EXERCISE DETAILS: Repeat the stretch of entries below from the line with "[Italic] (428, 1213)" through the line with "Living (1051, 32)". Include both ends and add nothing.

RECORDS SHOWN:

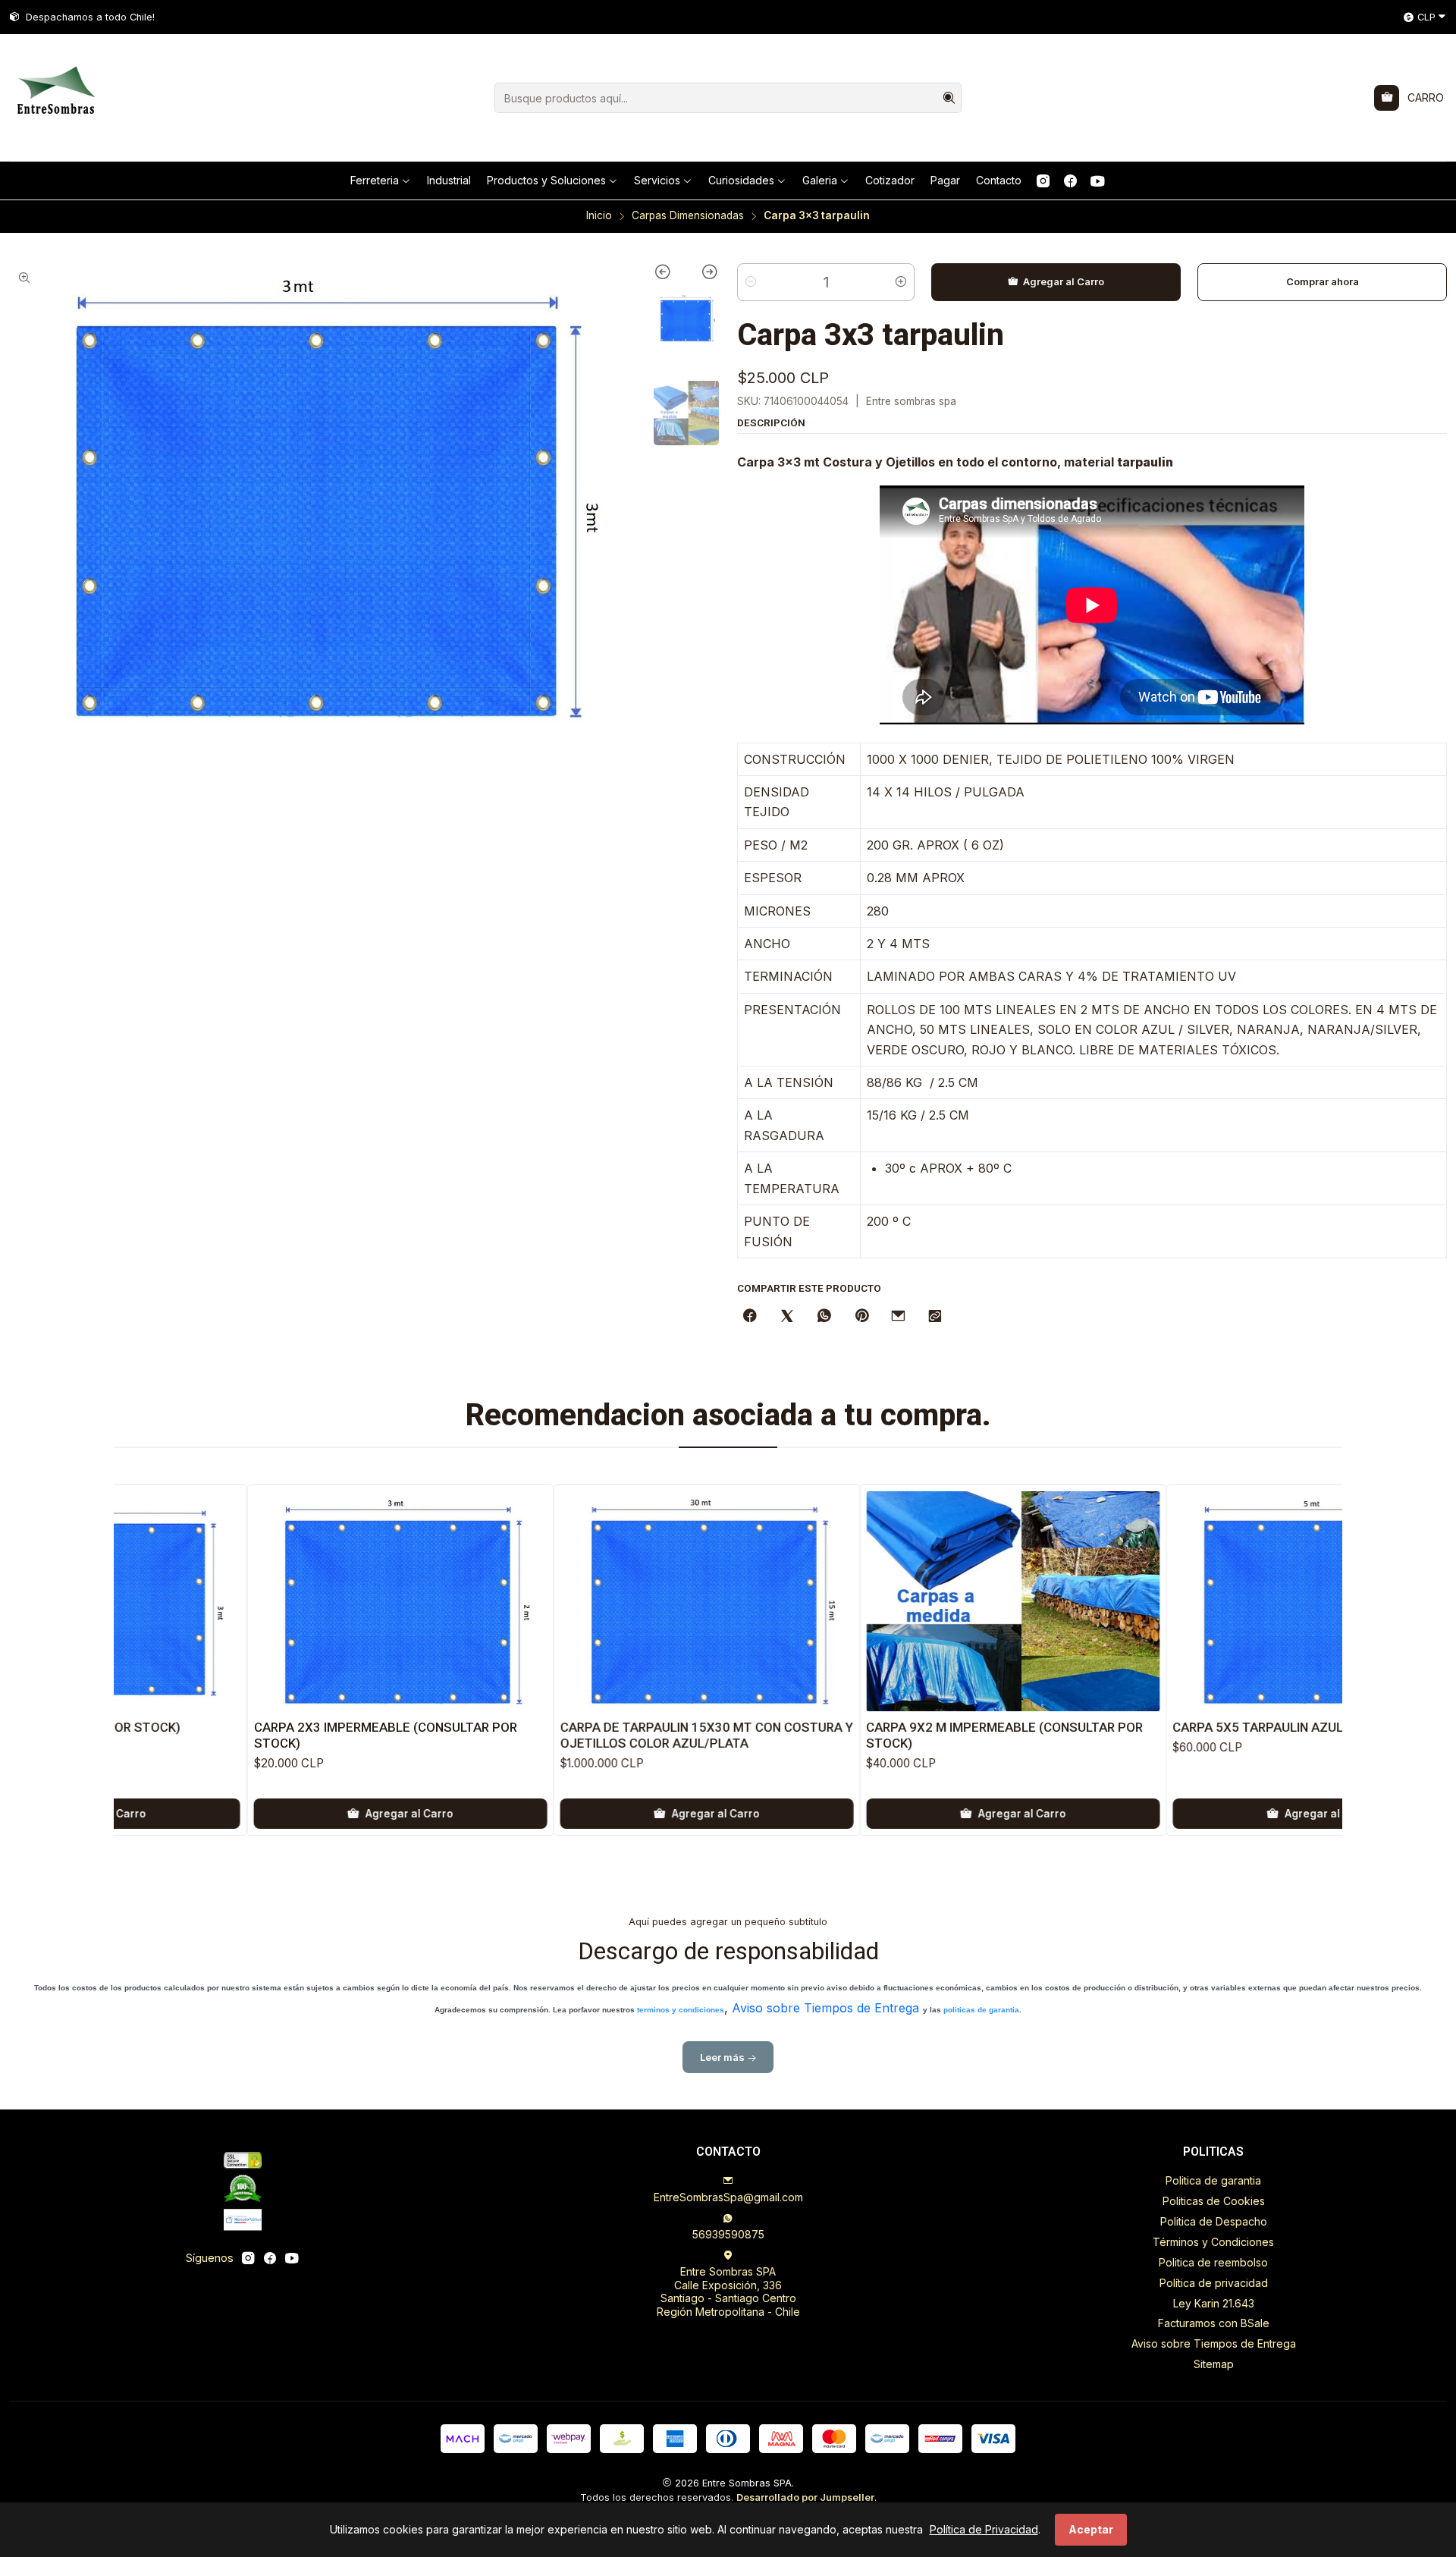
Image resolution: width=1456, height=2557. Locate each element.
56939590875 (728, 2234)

* * *

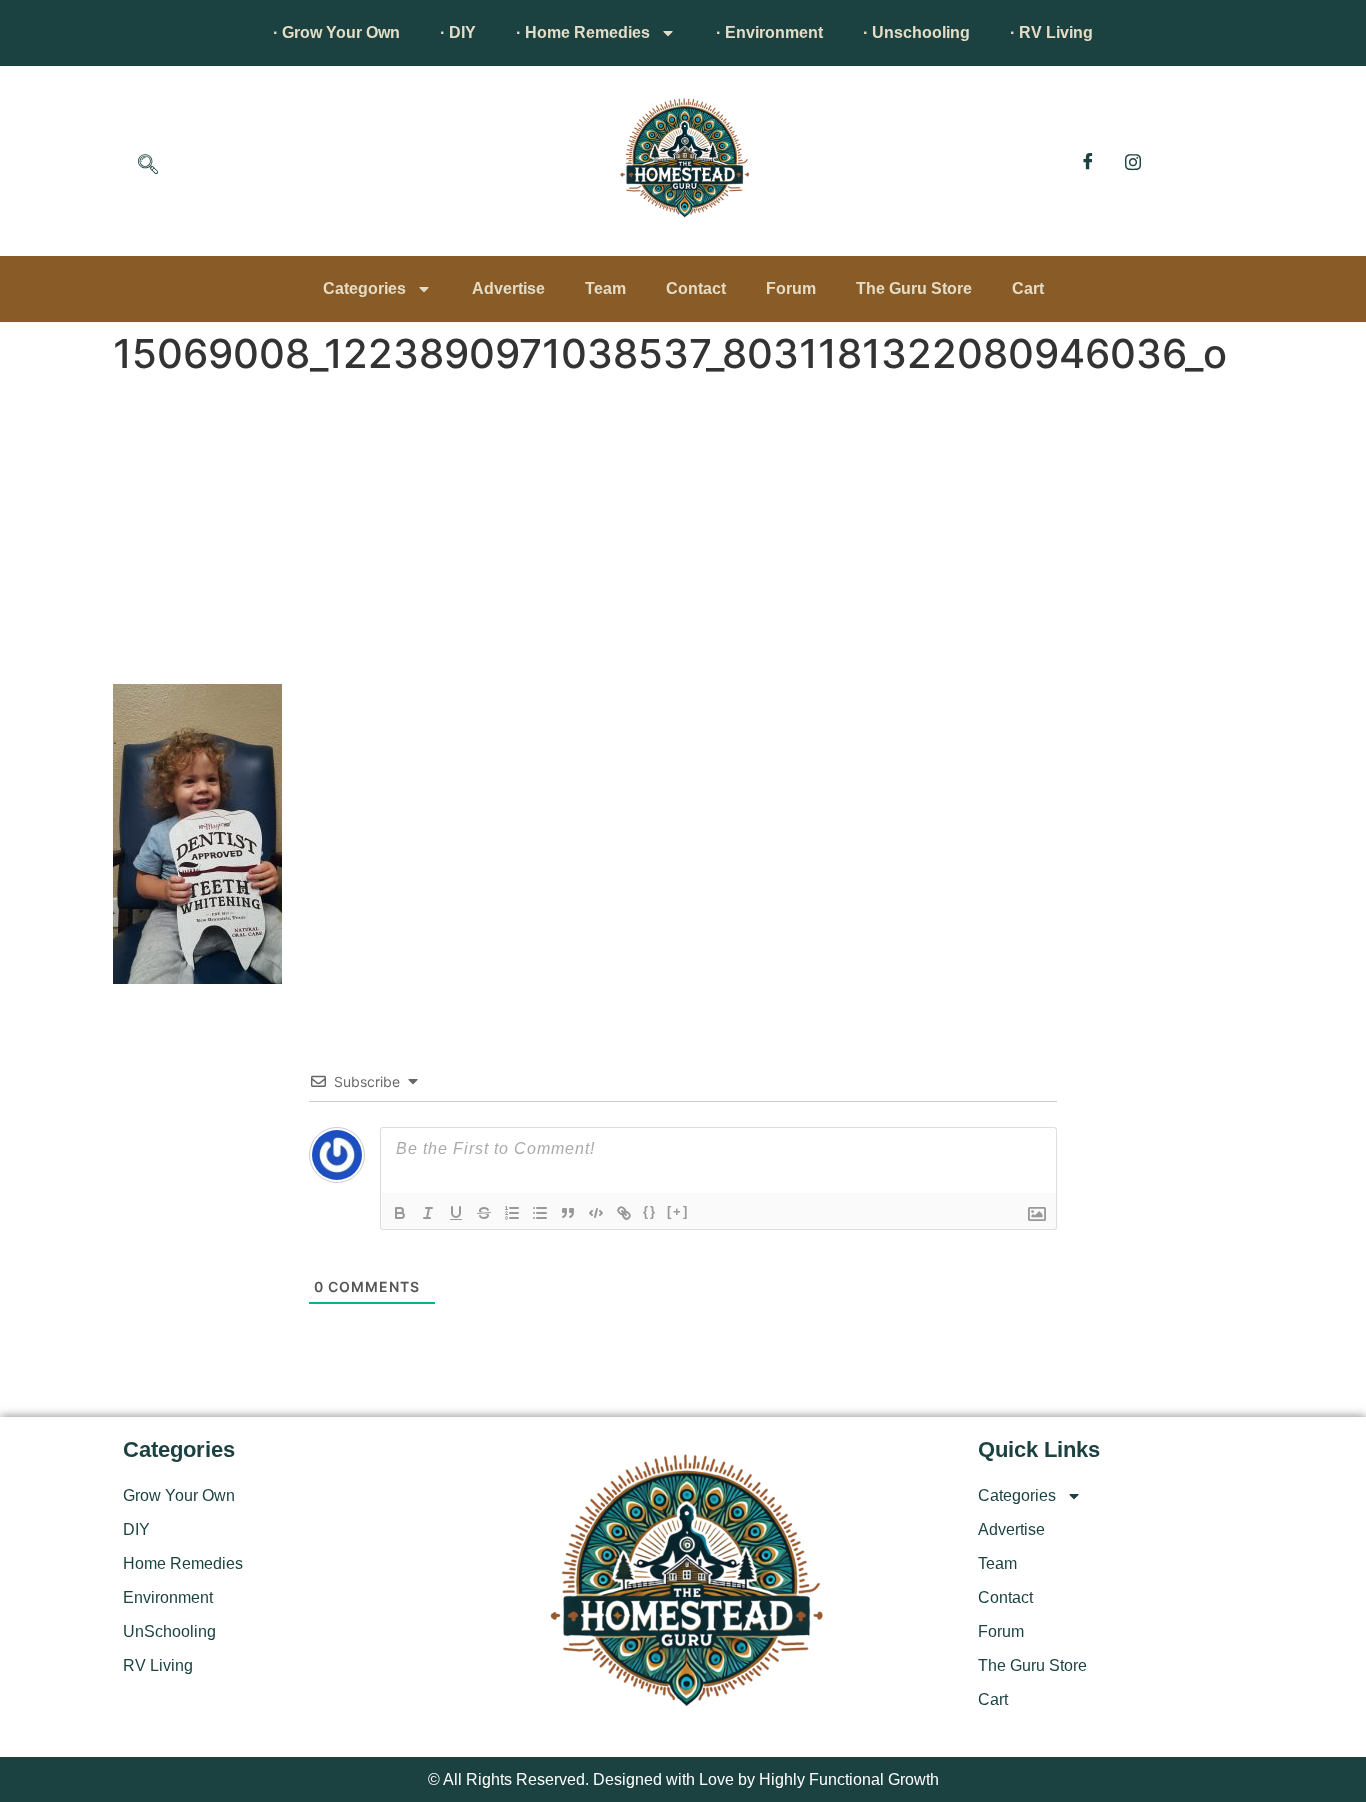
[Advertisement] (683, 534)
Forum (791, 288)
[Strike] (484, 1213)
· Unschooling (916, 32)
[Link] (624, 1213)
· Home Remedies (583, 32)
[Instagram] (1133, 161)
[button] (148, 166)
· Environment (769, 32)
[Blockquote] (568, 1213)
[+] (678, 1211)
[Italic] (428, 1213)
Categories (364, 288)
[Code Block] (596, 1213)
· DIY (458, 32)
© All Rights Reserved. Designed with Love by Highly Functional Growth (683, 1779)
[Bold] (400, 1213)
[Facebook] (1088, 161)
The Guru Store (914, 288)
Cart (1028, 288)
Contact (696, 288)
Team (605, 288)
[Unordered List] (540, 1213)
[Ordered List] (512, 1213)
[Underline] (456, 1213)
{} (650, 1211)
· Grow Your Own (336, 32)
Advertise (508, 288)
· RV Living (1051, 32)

RESULT OF THE EXERCISE:
[Italic] (428, 1213)
Categories (364, 288)
[Code Block] (596, 1213)
· DIY (458, 32)
© All Rights Reserved. Designed with Love by Highly Functional Growth (683, 1779)
[Bold] (400, 1213)
[Facebook] (1088, 161)
The Guru Store (914, 288)
Cart (1028, 288)
Contact (696, 288)
Team (605, 288)
[Unordered List] (540, 1213)
[Ordered List] (512, 1213)
[Underline] (456, 1213)
{} (650, 1211)
· Grow Your Own (336, 32)
Advertise (508, 288)
· RV Living (1051, 32)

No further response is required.